Rin glanced at it and grimaced, because of course she couldn’t help but make another stupid decision on top of all the others she had made today and had used a white cloth. Already, it had turned crimson, beads of red gathering and about to drop to the ground. Because a stained carpet was just what she required. Cleaning that up would be a shitty task before she dumped this place and ran back Tikany to die in ignominy.
“Amazing perception Yin. Look, what d-” before she could snap out a full response, Nezha had managed to enter and was tugging her along to the living room, back where the two of them had spent long nights when not at his place, reading textbooks and practicing questions with Kitay and Venka. They had both been so nervous, terrified about the slew of tests that would be coming up. If Rin had known where success would lead her, she would have dumped every book and let herself fail.
Before she could even begin to formulate a protest, after she got over Nezha’s strong arms wrapped around her as they had been a scarce hour earlier, Nezha had placed her on the sofa and dove under it to find the first aid kit she stored there.

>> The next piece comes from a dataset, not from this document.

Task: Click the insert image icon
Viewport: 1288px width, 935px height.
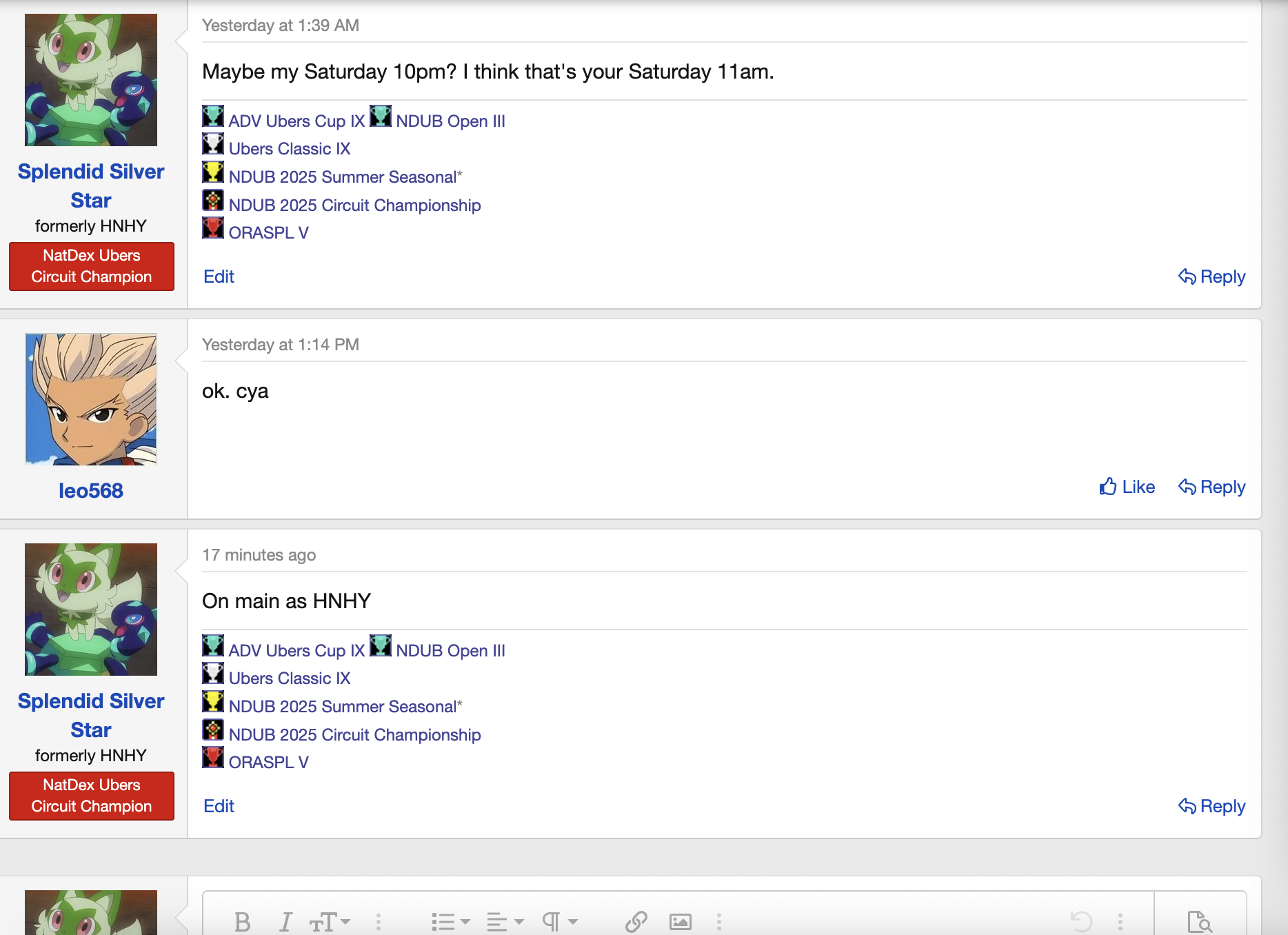Action: coord(680,921)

“You should be more careful.” he chided as he took out a bandage, his voice filled with a worry that made Rin want to stroke his head and reassure him. “You need to take better care of yourself.”
She couldn’t repress a shiver as his gentle fingers wrapped the white cotton binding cautiously around her palm. It wasn’t fair. He had such nice fingers, she noticed, calloused from long hours of training, but still clean and well cared for, long and nimble.

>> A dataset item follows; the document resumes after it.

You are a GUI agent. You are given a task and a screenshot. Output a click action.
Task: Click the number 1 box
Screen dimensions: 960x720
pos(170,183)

“Being careful,” she muttered, looking away, “hasn’t really been something that I’ve been any good at today, huh?”
She felt Nezha’s fingers pause. “What do you mean?” She hated and loved his voice. Every time she heard it, she came undone. She did something stupid. Well, it wasn’t as though there was anything left to wreck, huh?
“You don’t need to be so gentle,” she whispered quietly. It was her fault. It was her fault for longing for something Nezha could never give her, for even letting the thought into her mind, for lashing out when he’d done nothing wrong. “You…heard. What I said.”
He was quiet for a moment before responding. “Yes. I did.” Then he finished with her bandages, his fingers somehow even lighter than they had before. Before Rin could deal with that, the same fingers moved up, both of Nezha’s hands cupping her face and bringing it down. He was kneeling in front of her, his face a well of beatific sweetness. “Did you ever think that maybe I’m being so gentle because of that?”
“Oh.” That didn’t make any sense. It was like pondering the mechanics of a star descending into a field, of the oceans parting for a single pebble thrown into it. “But…why? I’m… you’re-”
She couldn’t find the words, but maybe she didn’t need to. He was Nezha. She was just Rin. Why would he ever?
Nezha smiled, and it felt like her cut had moved to her heart, only with an impossible swelling inwards rather than out. “You really need to take better care of yourself.” he chided.
He nuzzled his nose onto her cheek, and then breathed into her ear. “There’s your answer,” he whispered with such reverence that she felt like the holiest being in the world alongside him, “you are you. My wonderful girl. My Rin.”
He pulled back, and suddenly she noticed his face was flushed a darker red than it had been even last night.
“I love you,” he said, his voice shy and faltering.
If Rin came undone and kissed him right then, had wrapped her arms around him and fell down making out on her shitty carpet with him? Well, maybe listening to Nezha’s voice didn’t lead to all bad decisions.